I keep a 14' starcraft on a trailer at my parents cabin in northwestern WI. It is currently parked in their garage. We really only use the boat when we go up there on a few of the area lakes. I'd like to make space in the garage for more toys! However, I'm not an experienced trailer/boat owner and I don't know if parking it outside of the garage year 'round (on a firm surface like gravel or packed sand) is just a little less good than inside, or something I'm going to regret the very first spring. I think it has "bearing buddies" (I bought it used and I'm not real experienced with trailers). So, my questions to this group are:

Can I park the trailer and boat (no motor) outside and cover it with a tarp without completely ruining the trailer/tires/hubs?
Are there any special tips and tricks you can recommend for me to park it outside?

Like I said, it is NW Wisconsin so there will be snow, rain, wind, tree debris, snow, more snow, then melting snow, then rain. Also good fishing and lots of fun! Thanks a lot!


----------



## FishinLite (Sep 5, 2020)

I live in Northern Minnesota and up until the last couple years and have left my boats outside year round (about 15 years). The biggest issue will be snow. I have assembled what I would call a "tent" on top of my boats with 2 x 2 uprights and a 2 x 2 ridge with guy ropes every 2 feet to the trailer. The "tent" frame rises a good 3 1/2 ft above the gunnels. I then cover the frame and guy ropes with a tarp and tie the tarp tight to the trailer frame. The slope of the "tent" keeps the inside of the boat dry. If the snow starts to build up (ie 2 1/2 feet of snow) I broom it off. By the end of the winter I have usually done this once or twice.

As for the bearings and tires there is no real issue. The sun is the enemy of the tires. But ask yourself, how long do my vehicle tires sit in the sun year round. 
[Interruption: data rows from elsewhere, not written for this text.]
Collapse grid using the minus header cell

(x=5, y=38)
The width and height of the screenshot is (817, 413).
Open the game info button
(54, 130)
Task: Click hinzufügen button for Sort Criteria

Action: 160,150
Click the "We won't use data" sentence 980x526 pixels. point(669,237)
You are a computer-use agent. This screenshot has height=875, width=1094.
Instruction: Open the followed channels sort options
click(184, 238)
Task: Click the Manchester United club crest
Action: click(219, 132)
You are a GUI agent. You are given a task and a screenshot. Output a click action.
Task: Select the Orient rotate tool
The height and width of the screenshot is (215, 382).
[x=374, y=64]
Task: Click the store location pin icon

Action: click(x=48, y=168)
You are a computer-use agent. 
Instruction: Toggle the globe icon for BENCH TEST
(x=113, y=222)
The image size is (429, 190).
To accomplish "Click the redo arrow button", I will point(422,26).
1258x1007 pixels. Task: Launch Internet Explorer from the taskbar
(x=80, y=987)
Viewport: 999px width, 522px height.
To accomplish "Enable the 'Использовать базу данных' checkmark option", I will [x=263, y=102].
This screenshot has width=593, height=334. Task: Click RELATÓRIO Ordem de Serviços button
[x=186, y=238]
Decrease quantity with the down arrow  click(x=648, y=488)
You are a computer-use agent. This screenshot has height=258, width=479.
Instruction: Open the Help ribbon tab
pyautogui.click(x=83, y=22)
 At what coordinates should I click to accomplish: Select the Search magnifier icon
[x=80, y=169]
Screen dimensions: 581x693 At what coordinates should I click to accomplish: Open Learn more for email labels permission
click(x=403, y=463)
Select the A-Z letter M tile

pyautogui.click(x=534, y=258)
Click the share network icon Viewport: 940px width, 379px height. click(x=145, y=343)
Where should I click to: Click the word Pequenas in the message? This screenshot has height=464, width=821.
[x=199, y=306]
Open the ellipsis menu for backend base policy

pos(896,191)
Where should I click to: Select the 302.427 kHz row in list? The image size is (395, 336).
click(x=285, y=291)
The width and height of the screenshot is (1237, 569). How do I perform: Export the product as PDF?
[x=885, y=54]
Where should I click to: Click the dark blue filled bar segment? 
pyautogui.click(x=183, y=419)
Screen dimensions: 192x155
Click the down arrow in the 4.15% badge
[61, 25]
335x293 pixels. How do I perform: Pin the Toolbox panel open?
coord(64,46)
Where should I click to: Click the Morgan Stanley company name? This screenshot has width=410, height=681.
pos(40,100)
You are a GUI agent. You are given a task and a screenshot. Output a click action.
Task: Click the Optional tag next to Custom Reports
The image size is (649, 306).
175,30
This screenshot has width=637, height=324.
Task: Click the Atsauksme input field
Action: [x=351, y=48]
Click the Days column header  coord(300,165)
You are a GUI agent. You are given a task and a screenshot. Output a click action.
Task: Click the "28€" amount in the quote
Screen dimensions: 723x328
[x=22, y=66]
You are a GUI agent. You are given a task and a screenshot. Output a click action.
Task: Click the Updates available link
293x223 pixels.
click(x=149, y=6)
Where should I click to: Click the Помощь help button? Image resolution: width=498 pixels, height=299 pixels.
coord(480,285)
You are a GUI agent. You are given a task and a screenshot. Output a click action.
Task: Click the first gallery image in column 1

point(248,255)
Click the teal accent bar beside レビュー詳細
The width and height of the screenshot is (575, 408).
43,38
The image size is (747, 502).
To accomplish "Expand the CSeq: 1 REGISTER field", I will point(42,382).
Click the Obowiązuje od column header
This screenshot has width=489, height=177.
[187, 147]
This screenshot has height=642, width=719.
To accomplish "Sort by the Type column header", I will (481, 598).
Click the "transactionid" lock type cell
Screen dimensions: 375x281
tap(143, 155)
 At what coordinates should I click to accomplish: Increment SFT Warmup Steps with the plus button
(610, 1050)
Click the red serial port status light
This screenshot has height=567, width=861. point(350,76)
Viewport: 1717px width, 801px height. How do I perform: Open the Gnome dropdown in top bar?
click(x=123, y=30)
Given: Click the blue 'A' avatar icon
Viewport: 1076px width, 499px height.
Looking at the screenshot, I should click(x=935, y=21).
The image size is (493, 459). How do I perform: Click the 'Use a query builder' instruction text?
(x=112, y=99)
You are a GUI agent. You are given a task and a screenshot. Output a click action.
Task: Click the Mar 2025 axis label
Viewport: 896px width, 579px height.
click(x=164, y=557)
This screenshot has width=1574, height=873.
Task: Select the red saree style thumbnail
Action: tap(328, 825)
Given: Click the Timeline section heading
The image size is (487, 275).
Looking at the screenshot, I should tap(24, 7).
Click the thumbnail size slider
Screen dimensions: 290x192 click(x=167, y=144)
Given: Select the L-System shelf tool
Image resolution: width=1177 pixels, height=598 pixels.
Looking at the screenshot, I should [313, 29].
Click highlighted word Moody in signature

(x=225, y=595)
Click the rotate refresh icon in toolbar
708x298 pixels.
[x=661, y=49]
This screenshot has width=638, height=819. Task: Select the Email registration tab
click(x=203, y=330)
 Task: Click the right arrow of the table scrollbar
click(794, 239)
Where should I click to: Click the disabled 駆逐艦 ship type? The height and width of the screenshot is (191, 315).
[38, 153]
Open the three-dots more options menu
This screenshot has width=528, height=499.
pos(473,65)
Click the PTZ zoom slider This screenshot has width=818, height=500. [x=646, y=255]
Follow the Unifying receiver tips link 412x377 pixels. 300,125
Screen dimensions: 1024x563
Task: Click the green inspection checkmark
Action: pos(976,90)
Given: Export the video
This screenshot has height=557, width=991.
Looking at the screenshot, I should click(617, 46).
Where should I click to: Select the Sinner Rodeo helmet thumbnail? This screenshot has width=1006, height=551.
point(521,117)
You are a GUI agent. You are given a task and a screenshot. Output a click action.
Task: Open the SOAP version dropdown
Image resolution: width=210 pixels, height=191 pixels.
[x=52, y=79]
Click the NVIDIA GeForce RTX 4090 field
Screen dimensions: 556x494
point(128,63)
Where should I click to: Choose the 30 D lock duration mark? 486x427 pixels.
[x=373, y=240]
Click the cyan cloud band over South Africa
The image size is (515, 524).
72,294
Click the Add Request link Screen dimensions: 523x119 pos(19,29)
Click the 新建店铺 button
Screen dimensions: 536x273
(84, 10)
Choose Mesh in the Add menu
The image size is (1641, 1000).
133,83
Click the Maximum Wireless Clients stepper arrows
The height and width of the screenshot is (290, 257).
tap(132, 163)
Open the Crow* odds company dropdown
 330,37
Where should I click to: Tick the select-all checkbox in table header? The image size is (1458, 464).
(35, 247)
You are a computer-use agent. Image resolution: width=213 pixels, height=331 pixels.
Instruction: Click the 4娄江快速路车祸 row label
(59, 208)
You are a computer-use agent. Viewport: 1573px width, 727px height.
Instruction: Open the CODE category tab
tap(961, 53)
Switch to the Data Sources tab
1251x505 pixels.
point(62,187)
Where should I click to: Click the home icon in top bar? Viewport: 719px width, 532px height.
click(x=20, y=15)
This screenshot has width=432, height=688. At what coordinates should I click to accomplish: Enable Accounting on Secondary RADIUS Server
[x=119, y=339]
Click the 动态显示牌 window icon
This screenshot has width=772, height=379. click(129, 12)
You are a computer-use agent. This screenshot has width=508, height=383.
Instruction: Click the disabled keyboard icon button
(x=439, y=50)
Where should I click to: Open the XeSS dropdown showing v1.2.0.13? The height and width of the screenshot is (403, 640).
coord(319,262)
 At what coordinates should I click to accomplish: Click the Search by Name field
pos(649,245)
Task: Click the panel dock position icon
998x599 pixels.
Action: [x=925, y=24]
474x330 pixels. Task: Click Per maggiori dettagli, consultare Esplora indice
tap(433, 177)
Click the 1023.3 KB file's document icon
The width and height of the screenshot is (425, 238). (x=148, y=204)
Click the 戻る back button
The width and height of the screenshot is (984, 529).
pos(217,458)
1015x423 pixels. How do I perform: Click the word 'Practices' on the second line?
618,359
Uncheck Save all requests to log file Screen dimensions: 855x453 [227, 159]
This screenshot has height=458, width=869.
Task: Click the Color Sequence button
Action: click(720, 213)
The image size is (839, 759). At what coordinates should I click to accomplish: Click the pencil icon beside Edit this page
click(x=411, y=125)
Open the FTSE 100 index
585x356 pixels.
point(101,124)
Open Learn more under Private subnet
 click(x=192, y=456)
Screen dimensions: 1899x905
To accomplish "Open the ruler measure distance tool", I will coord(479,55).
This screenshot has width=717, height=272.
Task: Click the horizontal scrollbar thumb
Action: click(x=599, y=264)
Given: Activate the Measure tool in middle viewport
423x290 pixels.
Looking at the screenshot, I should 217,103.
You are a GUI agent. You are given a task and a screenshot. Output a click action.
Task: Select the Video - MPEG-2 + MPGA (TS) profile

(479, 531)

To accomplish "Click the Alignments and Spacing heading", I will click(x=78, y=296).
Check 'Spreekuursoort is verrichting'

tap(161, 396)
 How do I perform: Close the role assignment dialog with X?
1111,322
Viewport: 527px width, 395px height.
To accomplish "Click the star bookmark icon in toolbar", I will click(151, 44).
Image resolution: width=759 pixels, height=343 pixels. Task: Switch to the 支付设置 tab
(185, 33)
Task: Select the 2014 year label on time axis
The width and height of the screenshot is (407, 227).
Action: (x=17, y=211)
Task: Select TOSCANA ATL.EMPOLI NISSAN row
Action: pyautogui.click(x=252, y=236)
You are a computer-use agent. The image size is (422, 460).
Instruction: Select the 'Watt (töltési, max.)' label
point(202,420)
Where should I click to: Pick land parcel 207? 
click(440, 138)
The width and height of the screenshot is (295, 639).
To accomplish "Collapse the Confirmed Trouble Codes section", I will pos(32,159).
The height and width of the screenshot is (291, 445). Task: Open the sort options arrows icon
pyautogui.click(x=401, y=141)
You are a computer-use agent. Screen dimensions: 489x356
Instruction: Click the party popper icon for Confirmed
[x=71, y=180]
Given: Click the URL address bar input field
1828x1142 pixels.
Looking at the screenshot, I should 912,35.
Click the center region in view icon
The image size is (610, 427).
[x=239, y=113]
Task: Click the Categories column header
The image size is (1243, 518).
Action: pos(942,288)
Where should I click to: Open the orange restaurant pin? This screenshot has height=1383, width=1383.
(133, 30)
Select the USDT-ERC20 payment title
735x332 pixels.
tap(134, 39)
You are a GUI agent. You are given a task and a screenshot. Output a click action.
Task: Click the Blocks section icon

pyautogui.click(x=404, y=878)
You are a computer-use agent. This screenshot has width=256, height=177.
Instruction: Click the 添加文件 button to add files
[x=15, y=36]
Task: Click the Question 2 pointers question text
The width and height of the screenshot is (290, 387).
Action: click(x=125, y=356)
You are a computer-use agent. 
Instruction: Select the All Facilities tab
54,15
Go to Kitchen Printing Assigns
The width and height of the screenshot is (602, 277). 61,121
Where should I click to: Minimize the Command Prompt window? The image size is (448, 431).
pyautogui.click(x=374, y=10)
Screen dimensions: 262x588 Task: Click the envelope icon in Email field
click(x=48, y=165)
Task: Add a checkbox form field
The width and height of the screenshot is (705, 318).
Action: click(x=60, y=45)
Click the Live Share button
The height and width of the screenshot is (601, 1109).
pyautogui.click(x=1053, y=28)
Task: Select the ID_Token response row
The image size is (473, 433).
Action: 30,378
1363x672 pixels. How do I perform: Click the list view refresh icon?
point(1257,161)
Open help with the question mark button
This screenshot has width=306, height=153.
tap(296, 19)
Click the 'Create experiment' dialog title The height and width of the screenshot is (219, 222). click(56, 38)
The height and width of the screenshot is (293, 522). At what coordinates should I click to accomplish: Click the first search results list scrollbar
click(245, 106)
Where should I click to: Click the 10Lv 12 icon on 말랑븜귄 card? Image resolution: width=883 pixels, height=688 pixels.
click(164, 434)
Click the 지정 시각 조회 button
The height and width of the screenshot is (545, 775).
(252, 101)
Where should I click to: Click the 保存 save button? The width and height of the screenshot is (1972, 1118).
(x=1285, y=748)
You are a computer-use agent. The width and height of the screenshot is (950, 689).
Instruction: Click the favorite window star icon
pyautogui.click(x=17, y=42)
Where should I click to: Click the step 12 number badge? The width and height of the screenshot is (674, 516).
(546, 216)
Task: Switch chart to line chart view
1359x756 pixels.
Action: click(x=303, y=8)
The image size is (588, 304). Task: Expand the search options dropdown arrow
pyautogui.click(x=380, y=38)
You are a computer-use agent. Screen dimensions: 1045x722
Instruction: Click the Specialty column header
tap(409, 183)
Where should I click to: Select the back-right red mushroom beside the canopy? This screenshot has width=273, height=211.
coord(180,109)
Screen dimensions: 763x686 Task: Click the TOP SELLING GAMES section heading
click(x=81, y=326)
While working on my fishing boat I had a "tent" assembled out of pvc uprights. A summer version of my winter tent.

( Iwas trying to insert pic here but ".jpg" didn't work ???)


----------



## DaleH (Sep 5, 2020)

My boats have been left outside for 50 years and I jack the trailer frame up to get the wheels off the ground & weight off the axles. Easiest way is to lower the tongue all the way you can at the front, block up the back, then raise the front as high you can, that usually gets the wheels off the ground.

Cover the tires with something to protect them from sun, and tarp it well. Or, you might even wanna flip that one over and forget about the tarp ... would be better to handle severe winds or snows.


----------



## smit0577 (Sep 5, 2020)

This is exactly what I needed to hear. Thanks a lot!!!


----------



## CedarRiverScooter (Sep 5, 2020)

The big issue for me has been mouse poop & walnuts from squirrels


----------



## Kismet (Sep 5, 2020)

Critter infestation during storage?

Try a bunch of mothballs scattered throughout the boat. Got this tip from a guy in a GTO club who'd spent a fortune and five years restoring his goat. He had no tolerance for casual chewing.

Best wishes.


----------



## smit0577 (Sep 6, 2020)

“Or, you might even wanna flip that one over and forget about the tarp ... would be better to handle severe winds or snows.”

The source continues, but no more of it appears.